(SUPPLIED MATERIAL):
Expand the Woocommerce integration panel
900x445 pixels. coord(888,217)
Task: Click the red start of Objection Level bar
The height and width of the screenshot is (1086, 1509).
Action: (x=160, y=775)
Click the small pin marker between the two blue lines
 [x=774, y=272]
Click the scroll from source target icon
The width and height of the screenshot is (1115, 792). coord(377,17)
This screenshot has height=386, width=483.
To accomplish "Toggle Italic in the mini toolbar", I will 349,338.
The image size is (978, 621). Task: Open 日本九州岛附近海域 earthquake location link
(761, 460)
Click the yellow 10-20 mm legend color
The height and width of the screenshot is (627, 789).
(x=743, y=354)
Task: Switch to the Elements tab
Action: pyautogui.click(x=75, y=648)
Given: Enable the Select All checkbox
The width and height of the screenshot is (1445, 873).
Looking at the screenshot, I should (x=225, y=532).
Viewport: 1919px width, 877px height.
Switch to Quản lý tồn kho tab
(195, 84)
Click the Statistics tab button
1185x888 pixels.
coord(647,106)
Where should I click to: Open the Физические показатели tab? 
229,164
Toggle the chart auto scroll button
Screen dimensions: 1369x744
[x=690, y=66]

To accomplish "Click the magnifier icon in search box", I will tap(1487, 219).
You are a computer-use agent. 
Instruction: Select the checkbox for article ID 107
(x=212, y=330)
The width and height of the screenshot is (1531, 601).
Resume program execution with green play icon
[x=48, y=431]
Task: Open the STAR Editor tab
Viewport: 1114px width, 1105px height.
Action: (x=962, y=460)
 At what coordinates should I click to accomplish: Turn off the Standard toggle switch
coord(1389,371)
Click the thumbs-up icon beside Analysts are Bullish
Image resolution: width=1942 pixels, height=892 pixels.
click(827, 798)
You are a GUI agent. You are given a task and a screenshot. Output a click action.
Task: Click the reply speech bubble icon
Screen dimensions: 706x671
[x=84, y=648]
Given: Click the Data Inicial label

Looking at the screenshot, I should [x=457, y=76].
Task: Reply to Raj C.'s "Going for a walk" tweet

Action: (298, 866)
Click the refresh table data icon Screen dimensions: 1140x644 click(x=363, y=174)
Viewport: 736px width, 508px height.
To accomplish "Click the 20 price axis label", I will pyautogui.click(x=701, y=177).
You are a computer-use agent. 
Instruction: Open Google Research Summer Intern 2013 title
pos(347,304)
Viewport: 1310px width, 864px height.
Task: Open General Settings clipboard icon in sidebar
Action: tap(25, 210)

(HOW TO COMPLETE THIS TASK): Starting with the line that contains "Task: Reply to", return every line through the last one of the records, exactly as written.

(PROBLEM SOLUTION):
Task: Reply to Raj C.'s "Going for a walk" tweet

Action: (298, 866)
Click the refresh table data icon Screen dimensions: 1140x644 click(x=363, y=174)
Viewport: 736px width, 508px height.
To accomplish "Click the 20 price axis label", I will pyautogui.click(x=701, y=177).
You are a computer-use agent. 
Instruction: Open Google Research Summer Intern 2013 title
pos(347,304)
Viewport: 1310px width, 864px height.
Task: Open General Settings clipboard icon in sidebar
Action: tap(25, 210)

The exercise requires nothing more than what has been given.